Can smart hospital beds replace patient monitors?

por Lauren Dubinsky, Senior Reporter | April 04, 2017
Medical Devices Patient Monitors
From the April 2017 issue of HealthCare Business News magazine

The U.S. market
The U.S. hospital bed market was worth $1.2 billion in 2016 and is expected to grow at an annualized rate of 2.8 percent and reach $1.4 billion by 2021, according to an IBISWorld report published in February. Stryker makes up 15.5 percent of the market and Hill-Rom accounts for 52.2 percent. The market is increasingly demanding bariatric beds. More than one in three adults in the U.S. are considered to be obese, according to the National Institute of Diabetes and Digestive and Kidney Diseases. Hill-Rom’s most popular bed for obese patients is the Compella Bariatric Bed, which can support up to 1,000 pounds. Johnson has noticed that hospitals are ramping up bariatric services and a popular option is to rent the beds.
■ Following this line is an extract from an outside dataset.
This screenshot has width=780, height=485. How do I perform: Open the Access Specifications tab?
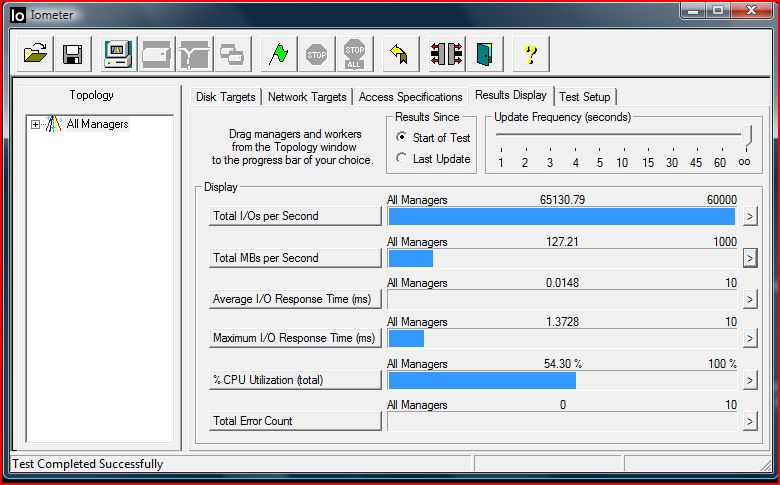pos(410,97)
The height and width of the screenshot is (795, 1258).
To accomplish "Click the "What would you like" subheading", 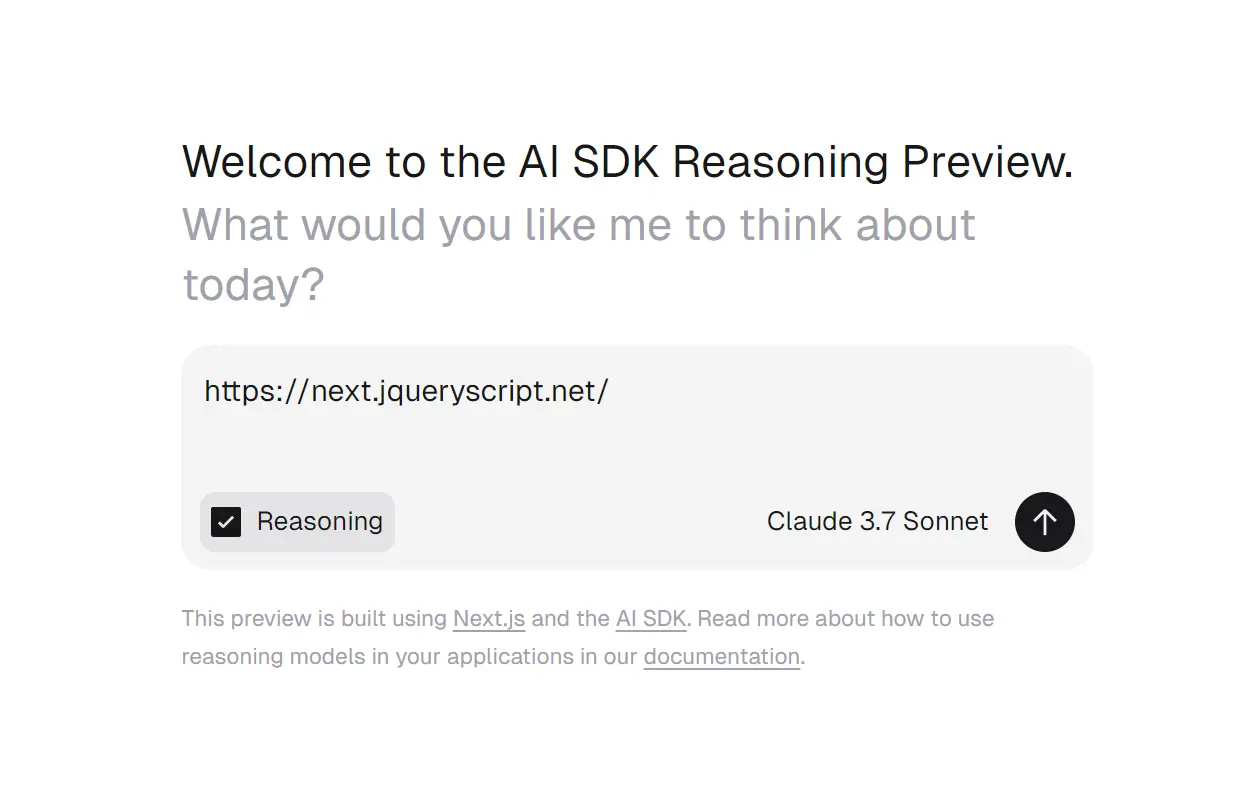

“You might not have the need for a lot of these bariatric beds, but when you need them, it’s an urgent [situation], or you may [only] need it for a week or two,” he adds. Other factors driving the market are the rising elderly population and incentives from health insurance providers to use at-home hospital beds to lower the rate of hospitalization. Most hospital beds in the U.S. have some form of smart bed technology, according to MD Buyline.

It can range from basic alarm capabilities to advanced integration with the EMR and mobile devices. Since hospitals have made a significant investment in EMRs, many are now looking to incorporate medical device data to enhance their EMRs. “If the trend over the last three years is an indicator of the future, we will continue to see this technology become adopted by more hospitals, similar to the way bed exit and local bed status monitoring options became standards in the past,” says Stryker’s Clark.